Herein lies the purpose of this massive coterie of NGOs: the alleviation of human suffering. Brooks is correct to point out that the government is the only way to bring about long term solutions, but misses the fact that many NGOs are not looking at the long term. They see millions of people suffering from disease, poverty, or abuse, and attempt to treat on an individual or local level. Their mission, perhaps best incapsulated by Doctor’s Without Borders, is to help people in need, seeing all people as people rather than just statistics. These idealists read articles about 400,000 children dying of famine in the Horn of Africa, and see them as 400,000 distinct individuals instead of some amorphous mass of suffering. Conversely, within the bureaucratized system of governance, computability often trumps humanity.
Example from Rwanda 1994:

Ahead of their arrival, Dallaire says he got a phone call. A U.S. officer was wondering precisely how many Rwandans had died. Dallier was puzzled and asked why he wanted to know. ‘We are doing our calculations back here,’ the U.S. Officer said, ‘and one American casualty is worth about 85,000 Rwandan dead.” – Samantha Power

Brooks mistakes the apolitical nature of NGOs as apathy without taking into account the importance of neutrality in their mission. Politicized organizations often lose access to the people they are trying to help along ideological grounds, especially in warzones. NGOs are apolitical because it allows them to operate wherever people are suffering. You cannot criticize idealists in these organizations for avoiding politics without acknowledging how essential (and pragmatic0 this is to their line of work.

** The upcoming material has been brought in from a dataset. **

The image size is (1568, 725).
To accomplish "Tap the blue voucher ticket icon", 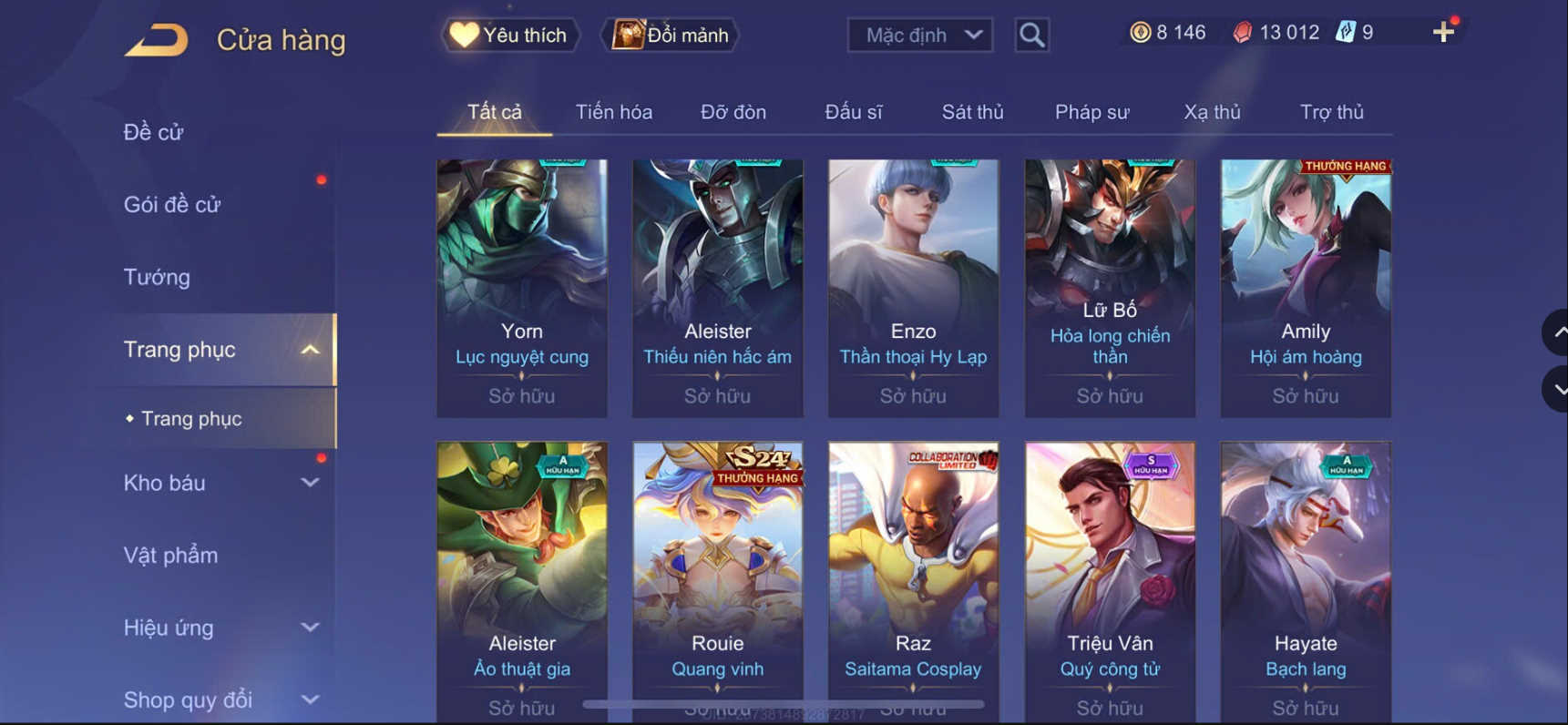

That said, Brooks is correct in pointing out the limitations of apolitical action. People defer to the international bodies in place too much. The UN, World Bank, and IMF (among others) have been left to deal with the political fallout of struggling nations while the majority of manpower has gone into short term fixes.
Perhaps the solution is for hybrid NGO-lobbyist-consultant organizations to emerge, potentially following the model of Amnesty International, that push international actors to take firmer stances on structural flaws in the world system (i.e. the international arms trade). This is the work I see policy students doing, mainly because they have the educational clout to be taken seriously as “experts.”  This work is not something that should be confused with what aid organizations do.
Politics is the ultimate solution to the big problems out there, but operating on a regional or national level cannot solve all of the world’s problems. Laws are only effective if people follow them, and as the continued plight of women in Pakistan has shown, political solutions can only extend as far as local enforcement is willing to take them. Thus NGOs and governments need to work in tandem to tackle major problems. Brooks brings up a great point but misses the existence of this dichotomy in how the world deals with problems. NGOs look to help suffering people on an individual level. Governments look to create the structures whereby these changes become norms.
We should encourage more promising students to take the necessary next steps to make policy changes, perhaps highlighting the steps needed to work as a civil or international servant. We need both young idealists and young realists working together to solve the world’s problems.